◆ Record excerpts

○ ○ ○ ○ ○

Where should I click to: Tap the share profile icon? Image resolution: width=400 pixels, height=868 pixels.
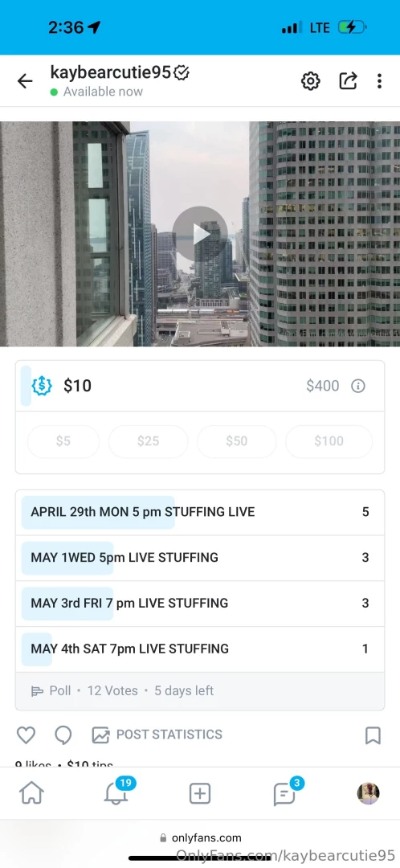[x=348, y=81]
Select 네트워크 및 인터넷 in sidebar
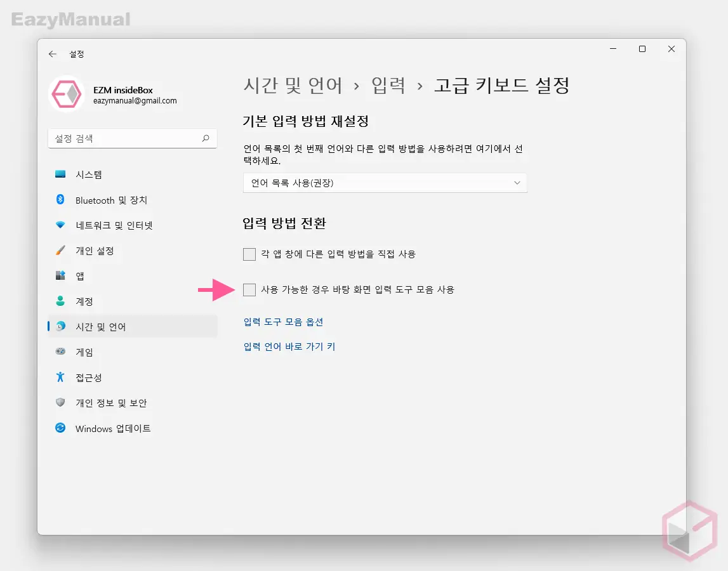This screenshot has width=728, height=571. coord(113,225)
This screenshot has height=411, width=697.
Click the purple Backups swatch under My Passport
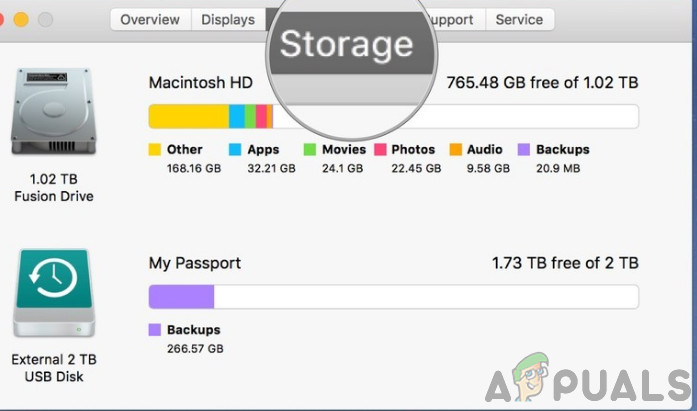coord(155,330)
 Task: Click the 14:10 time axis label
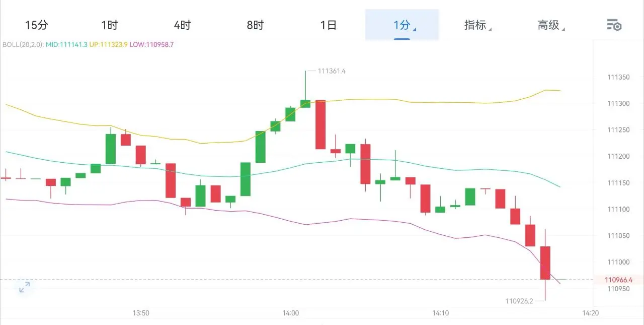coord(440,313)
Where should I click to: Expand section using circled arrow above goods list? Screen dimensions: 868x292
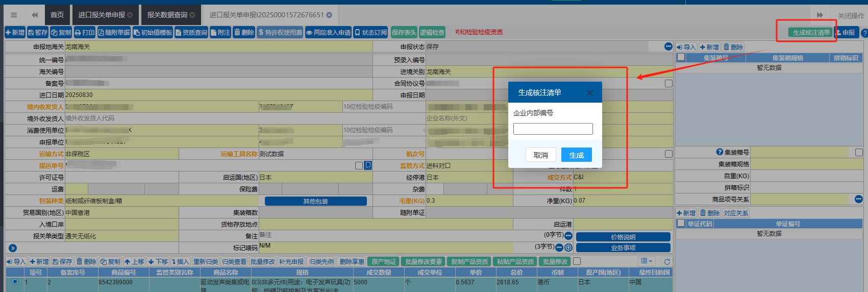13,248
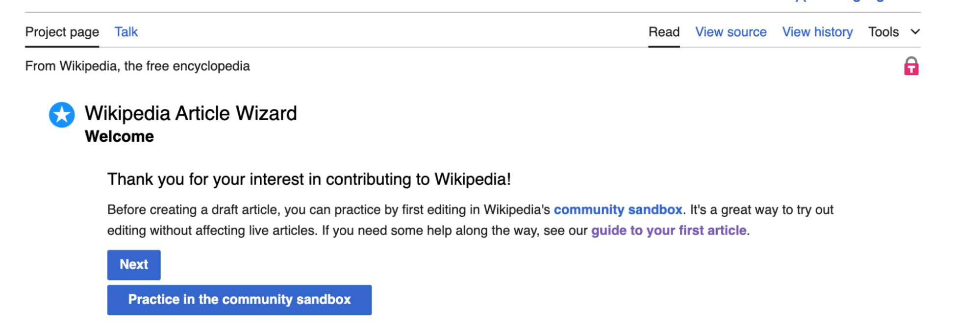Click the Wikipedia Article Wizard title
Screen dimensions: 980x328
click(x=191, y=113)
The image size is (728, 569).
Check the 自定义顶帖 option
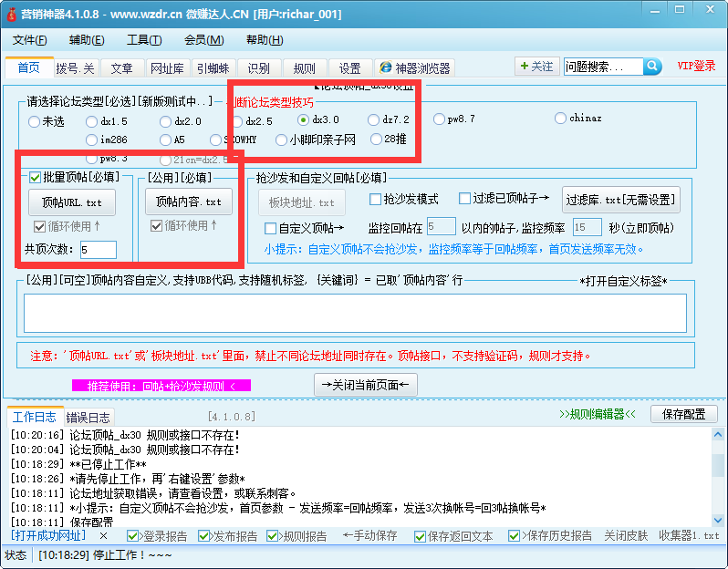(x=270, y=228)
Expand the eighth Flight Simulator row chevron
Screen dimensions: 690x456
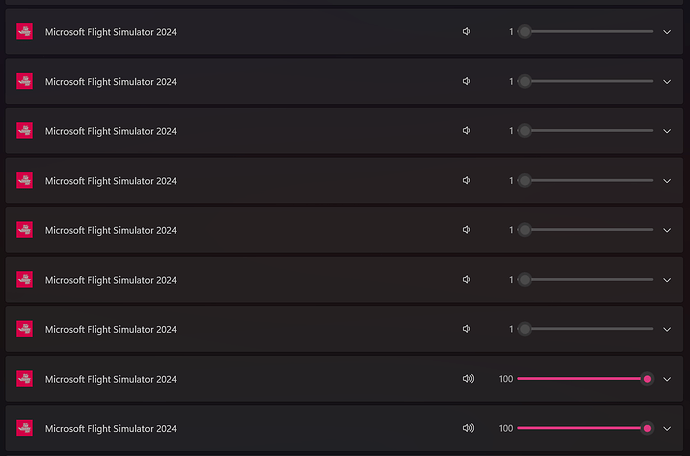(x=667, y=379)
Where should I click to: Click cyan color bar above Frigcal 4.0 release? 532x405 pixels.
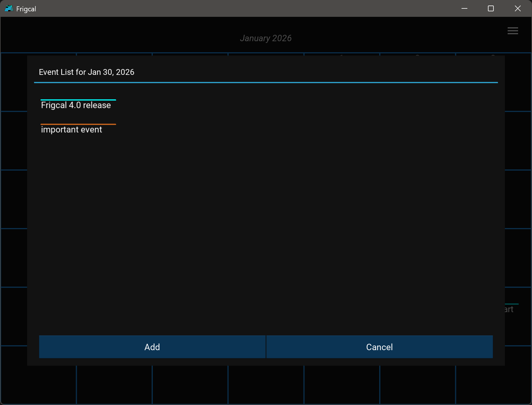coord(78,100)
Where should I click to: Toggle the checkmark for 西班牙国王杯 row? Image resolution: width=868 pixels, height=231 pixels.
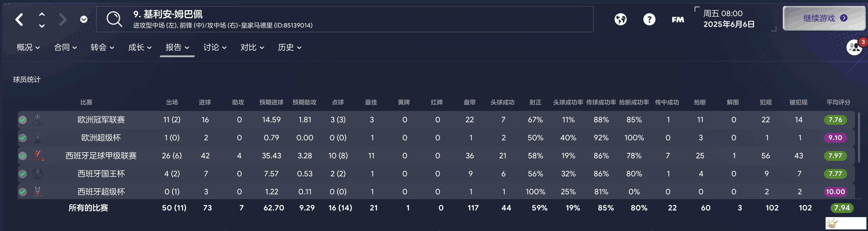tap(23, 174)
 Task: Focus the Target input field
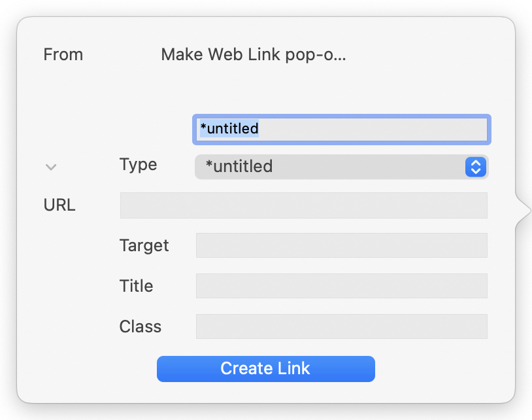pyautogui.click(x=341, y=245)
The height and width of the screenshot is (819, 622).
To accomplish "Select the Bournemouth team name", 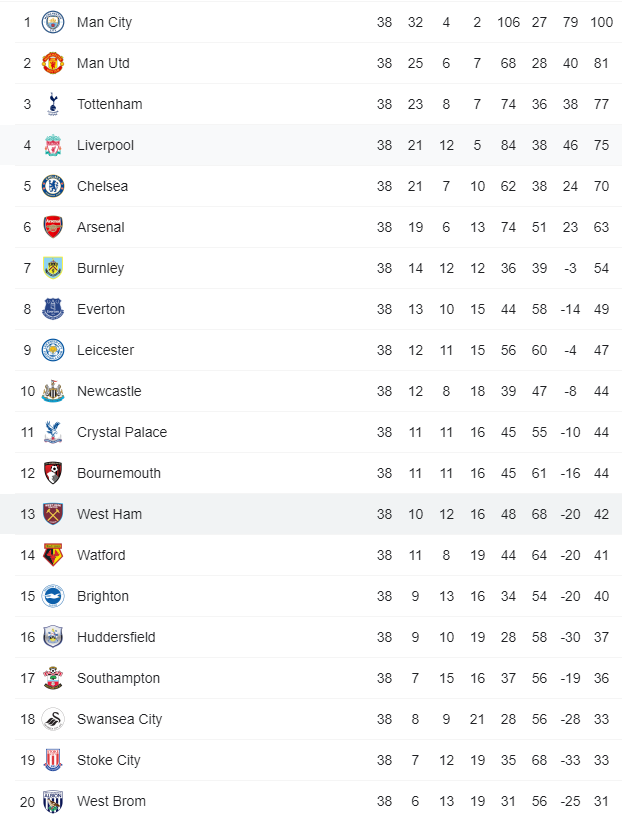I will tap(118, 473).
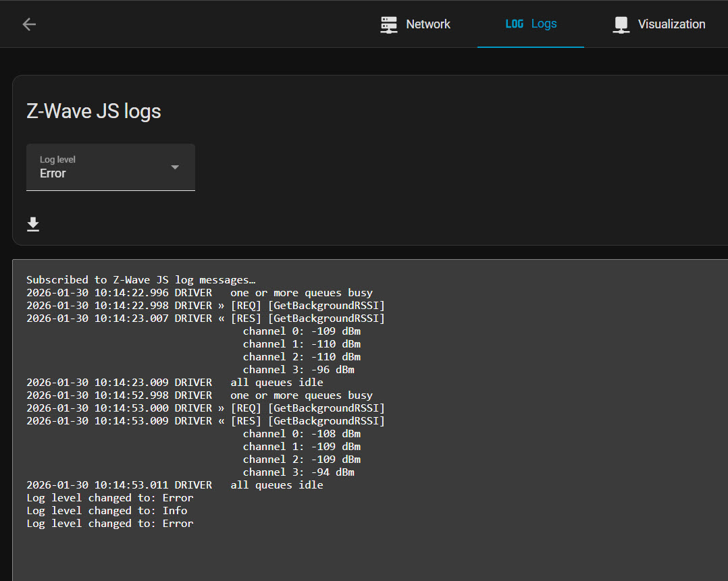Click the 'Subscribed to Z-Wave JS log messages' line

141,280
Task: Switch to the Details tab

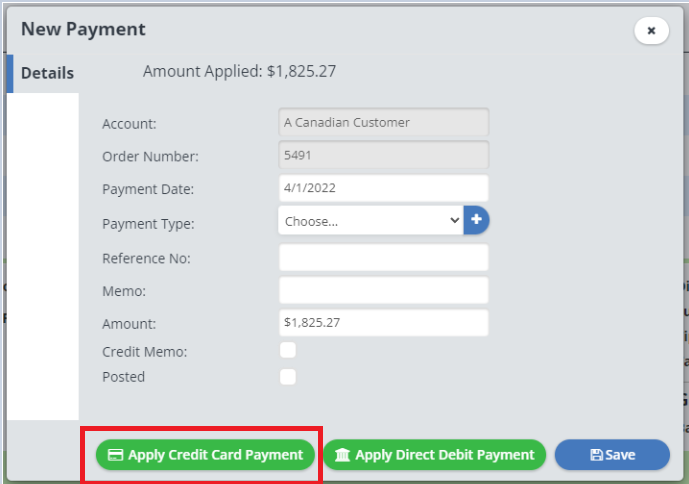Action: coord(47,73)
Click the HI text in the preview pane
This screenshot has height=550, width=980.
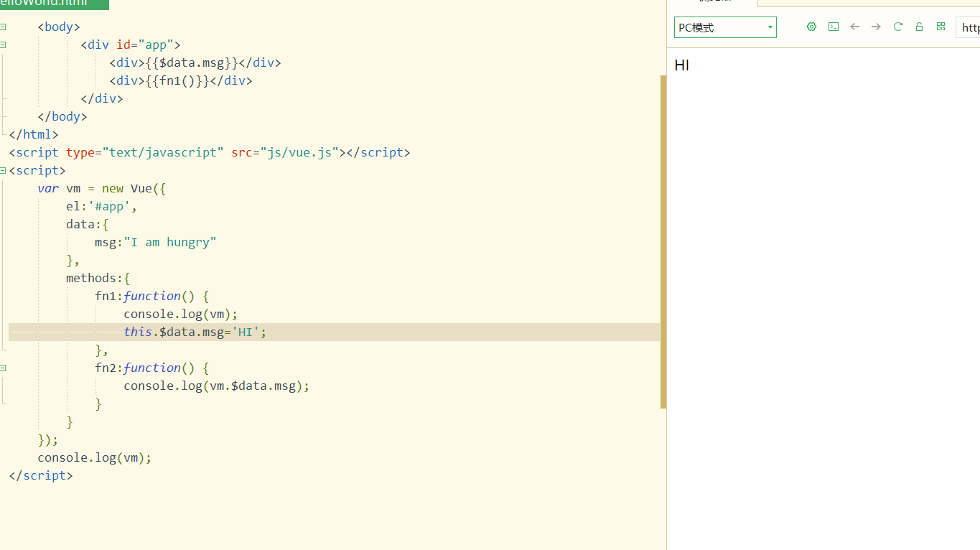point(681,65)
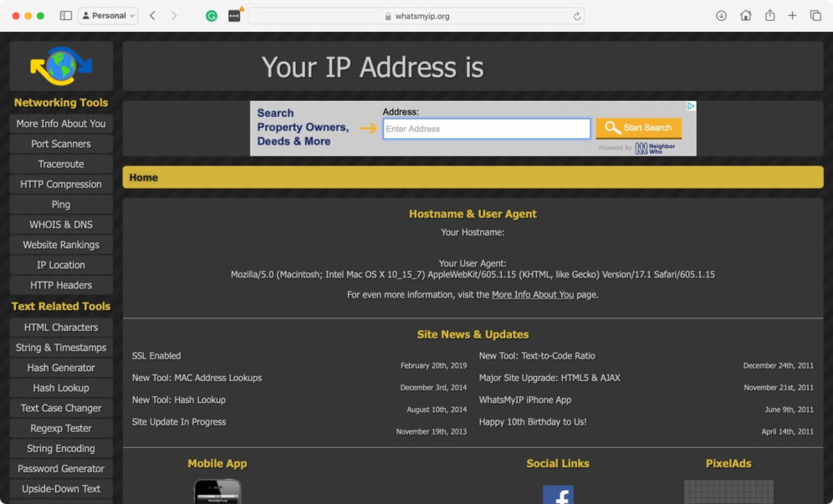Open the Home page via toolbar icon
833x504 pixels.
pos(745,15)
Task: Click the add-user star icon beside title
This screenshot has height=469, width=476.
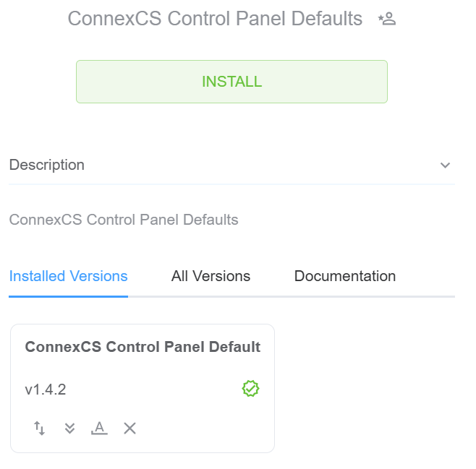Action: coord(387,20)
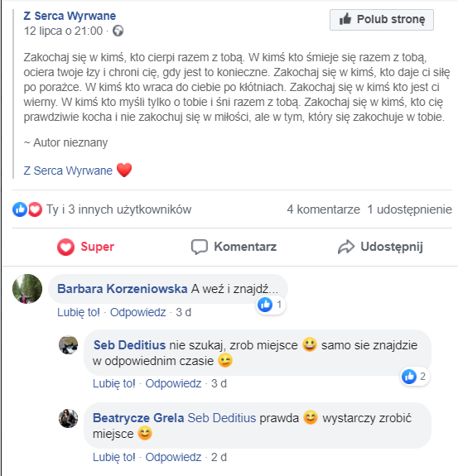
Task: Click the like counter on Barbara's comment
Action: click(x=271, y=305)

○ ○ ○ ○ ○

◆ Work instructions
Take the line containing "Task: Switch to the Details tab" as the first and the last line of the records as the end. Print every line in that span exactly, leaving out pictures.

◆ Reply to the exercise
Task: Switch to the Details tab

Action: coord(47,73)
Click the HI text in the preview pane
This screenshot has height=550, width=980.
point(681,65)
Open the Home page via toolbar icon
833x504 pixels.
pos(745,15)
Task: Click the add-user star icon beside title
This screenshot has height=469, width=476.
Action: coord(387,20)
Task: Click the like counter on Barbara's comment
Action: click(x=271, y=305)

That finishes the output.